Repeat the records below verbatim.
************
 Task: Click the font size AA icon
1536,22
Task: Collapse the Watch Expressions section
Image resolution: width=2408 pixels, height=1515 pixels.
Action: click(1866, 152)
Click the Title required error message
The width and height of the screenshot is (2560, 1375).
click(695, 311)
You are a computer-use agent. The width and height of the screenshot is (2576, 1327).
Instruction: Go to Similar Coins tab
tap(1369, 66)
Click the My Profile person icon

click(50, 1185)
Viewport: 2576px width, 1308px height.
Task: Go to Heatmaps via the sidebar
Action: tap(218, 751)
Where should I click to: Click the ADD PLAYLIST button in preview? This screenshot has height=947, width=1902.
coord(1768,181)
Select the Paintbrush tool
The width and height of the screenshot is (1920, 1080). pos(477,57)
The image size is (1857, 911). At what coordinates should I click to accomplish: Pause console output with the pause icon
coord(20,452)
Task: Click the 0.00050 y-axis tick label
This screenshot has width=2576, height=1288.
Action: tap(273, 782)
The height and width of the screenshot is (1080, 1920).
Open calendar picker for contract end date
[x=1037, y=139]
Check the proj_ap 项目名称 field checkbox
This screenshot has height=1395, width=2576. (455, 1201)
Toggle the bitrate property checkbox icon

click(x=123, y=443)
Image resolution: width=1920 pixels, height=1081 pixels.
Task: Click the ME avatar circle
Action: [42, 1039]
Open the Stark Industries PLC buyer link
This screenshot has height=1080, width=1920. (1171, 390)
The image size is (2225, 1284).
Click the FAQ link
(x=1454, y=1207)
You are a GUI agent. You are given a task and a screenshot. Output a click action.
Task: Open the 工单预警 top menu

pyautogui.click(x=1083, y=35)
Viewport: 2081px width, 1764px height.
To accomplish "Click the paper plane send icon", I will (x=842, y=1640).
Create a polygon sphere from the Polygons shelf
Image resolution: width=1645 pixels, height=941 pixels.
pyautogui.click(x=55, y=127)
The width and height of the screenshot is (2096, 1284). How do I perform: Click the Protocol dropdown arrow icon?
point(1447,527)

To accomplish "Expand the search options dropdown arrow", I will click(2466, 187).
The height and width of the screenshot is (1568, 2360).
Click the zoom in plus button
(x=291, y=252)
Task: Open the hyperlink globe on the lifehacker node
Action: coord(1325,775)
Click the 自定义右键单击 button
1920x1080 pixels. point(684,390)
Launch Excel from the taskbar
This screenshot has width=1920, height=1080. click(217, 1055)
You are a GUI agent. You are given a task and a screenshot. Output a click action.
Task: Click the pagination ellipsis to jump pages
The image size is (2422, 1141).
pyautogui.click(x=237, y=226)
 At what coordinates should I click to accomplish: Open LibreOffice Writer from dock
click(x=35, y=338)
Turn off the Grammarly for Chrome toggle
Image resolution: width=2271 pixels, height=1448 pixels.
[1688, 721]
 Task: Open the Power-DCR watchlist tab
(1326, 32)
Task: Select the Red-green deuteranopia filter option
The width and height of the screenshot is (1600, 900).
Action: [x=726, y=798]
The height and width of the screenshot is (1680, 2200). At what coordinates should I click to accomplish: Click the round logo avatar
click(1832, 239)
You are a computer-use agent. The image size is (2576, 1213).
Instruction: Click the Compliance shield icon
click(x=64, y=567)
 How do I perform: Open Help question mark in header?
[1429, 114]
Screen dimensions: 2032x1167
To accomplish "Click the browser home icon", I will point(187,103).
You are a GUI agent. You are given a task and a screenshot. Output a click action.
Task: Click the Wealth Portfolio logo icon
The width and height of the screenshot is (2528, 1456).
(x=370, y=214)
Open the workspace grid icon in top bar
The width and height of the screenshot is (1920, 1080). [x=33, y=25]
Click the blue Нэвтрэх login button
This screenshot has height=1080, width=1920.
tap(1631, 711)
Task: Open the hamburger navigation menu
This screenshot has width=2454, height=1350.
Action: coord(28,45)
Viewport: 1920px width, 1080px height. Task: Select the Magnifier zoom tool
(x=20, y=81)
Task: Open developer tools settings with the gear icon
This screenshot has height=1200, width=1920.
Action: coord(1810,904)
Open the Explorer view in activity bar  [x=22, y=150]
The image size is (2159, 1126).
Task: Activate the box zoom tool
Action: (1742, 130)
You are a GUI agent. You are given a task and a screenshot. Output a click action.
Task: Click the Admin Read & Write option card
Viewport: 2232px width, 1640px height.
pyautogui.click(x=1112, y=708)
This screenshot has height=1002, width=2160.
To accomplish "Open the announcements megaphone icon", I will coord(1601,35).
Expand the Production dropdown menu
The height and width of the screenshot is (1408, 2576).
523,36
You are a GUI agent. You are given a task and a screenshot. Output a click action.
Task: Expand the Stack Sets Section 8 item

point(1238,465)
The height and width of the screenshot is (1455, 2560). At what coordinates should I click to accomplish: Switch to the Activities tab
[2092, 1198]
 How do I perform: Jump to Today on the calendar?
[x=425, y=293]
************
Output for this task:
 Task: Click the font size AA icon
1536,22
Task: Collapse the Watch Expressions section
Image resolution: width=2408 pixels, height=1515 pixels.
Action: click(1866, 152)
Click the Title required error message
The width and height of the screenshot is (2560, 1375).
click(695, 311)
You are a computer-use agent. The width and height of the screenshot is (2576, 1327).
Instruction: Go to Similar Coins tab
tap(1369, 66)
Click the My Profile person icon

click(50, 1185)
Viewport: 2576px width, 1308px height.
Task: Go to Heatmaps via the sidebar
Action: tap(218, 751)
Where should I click to: Click the ADD PLAYLIST button in preview? This screenshot has height=947, width=1902.
coord(1768,181)
Select the Paintbrush tool
The width and height of the screenshot is (1920, 1080). pos(477,57)
The image size is (1857, 911). At what coordinates should I click to accomplish: Pause console output with the pause icon
coord(20,452)
Task: Click the 0.00050 y-axis tick label
This screenshot has width=2576, height=1288.
Action: tap(273, 782)
The height and width of the screenshot is (1080, 1920).
Open calendar picker for contract end date
[x=1037, y=139]
Check the proj_ap 项目名称 field checkbox
This screenshot has height=1395, width=2576. (455, 1201)
Toggle the bitrate property checkbox icon

click(x=123, y=443)
Image resolution: width=1920 pixels, height=1081 pixels.
Task: Click the ME avatar circle
Action: [42, 1039]
Open the Stark Industries PLC buyer link
This screenshot has height=1080, width=1920. (1171, 390)
The image size is (2225, 1284).
Click the FAQ link
(x=1454, y=1207)
You are a GUI agent. You are given a task and a screenshot. Output a click action.
Task: Open the 工单预警 top menu

pyautogui.click(x=1083, y=35)
Viewport: 2081px width, 1764px height.
To accomplish "Click the paper plane send icon", I will (x=842, y=1640).
Create a polygon sphere from the Polygons shelf
Image resolution: width=1645 pixels, height=941 pixels.
pyautogui.click(x=55, y=127)
The width and height of the screenshot is (2096, 1284). How do I perform: Click the Protocol dropdown arrow icon?
point(1447,527)

To accomplish "Expand the search options dropdown arrow", I will click(2466, 187).
The height and width of the screenshot is (1568, 2360).
Click the zoom in plus button
(x=291, y=252)
Task: Open the hyperlink globe on the lifehacker node
Action: coord(1325,775)
Click the 自定义右键单击 button
1920x1080 pixels. point(684,390)
Launch Excel from the taskbar
This screenshot has width=1920, height=1080. click(217, 1055)
You are a GUI agent. You are given a task and a screenshot. Output a click action.
Task: Click the pagination ellipsis to jump pages
The image size is (2422, 1141).
pyautogui.click(x=237, y=226)
 At what coordinates should I click to accomplish: Open LibreOffice Writer from dock
click(x=35, y=338)
Turn off the Grammarly for Chrome toggle
Image resolution: width=2271 pixels, height=1448 pixels.
[1688, 721]
 Task: Open the Power-DCR watchlist tab
(1326, 32)
Task: Select the Red-green deuteranopia filter option
The width and height of the screenshot is (1600, 900).
Action: [x=726, y=798]
The height and width of the screenshot is (1680, 2200). At what coordinates should I click to accomplish: Click the round logo avatar
click(1832, 239)
You are a computer-use agent. The image size is (2576, 1213).
Instruction: Click the Compliance shield icon
click(x=64, y=567)
 How do I perform: Open Help question mark in header?
[1429, 114]
Screen dimensions: 2032x1167
To accomplish "Click the browser home icon", I will point(187,103).
You are a GUI agent. You are given a task and a screenshot. Output a click action.
Task: Click the Wealth Portfolio logo icon
The width and height of the screenshot is (2528, 1456).
(x=370, y=214)
Open the workspace grid icon in top bar
The width and height of the screenshot is (1920, 1080). [x=33, y=25]
Click the blue Нэвтрэх login button
This screenshot has height=1080, width=1920.
tap(1631, 711)
Task: Open the hamburger navigation menu
This screenshot has width=2454, height=1350.
Action: coord(28,45)
Viewport: 1920px width, 1080px height. Task: Select the Magnifier zoom tool
(x=20, y=81)
Task: Open developer tools settings with the gear icon
This screenshot has height=1200, width=1920.
Action: coord(1810,904)
Open the Explorer view in activity bar  [x=22, y=150]
The image size is (2159, 1126).
Task: Activate the box zoom tool
Action: (1742, 130)
You are a GUI agent. You are given a task and a screenshot. Output a click action.
Task: Click the Admin Read & Write option card
Viewport: 2232px width, 1640px height.
pyautogui.click(x=1112, y=708)
This screenshot has height=1002, width=2160.
To accomplish "Open the announcements megaphone icon", I will coord(1601,35).
Expand the Production dropdown menu
The height and width of the screenshot is (1408, 2576).
523,36
You are a GUI agent. You are given a task and a screenshot. Output a click action.
Task: Expand the Stack Sets Section 8 item

point(1238,465)
The height and width of the screenshot is (1455, 2560). At what coordinates should I click to accomplish: Switch to the Activities tab
[2092, 1198]
 How do I perform: Jump to Today on the calendar?
[x=425, y=293]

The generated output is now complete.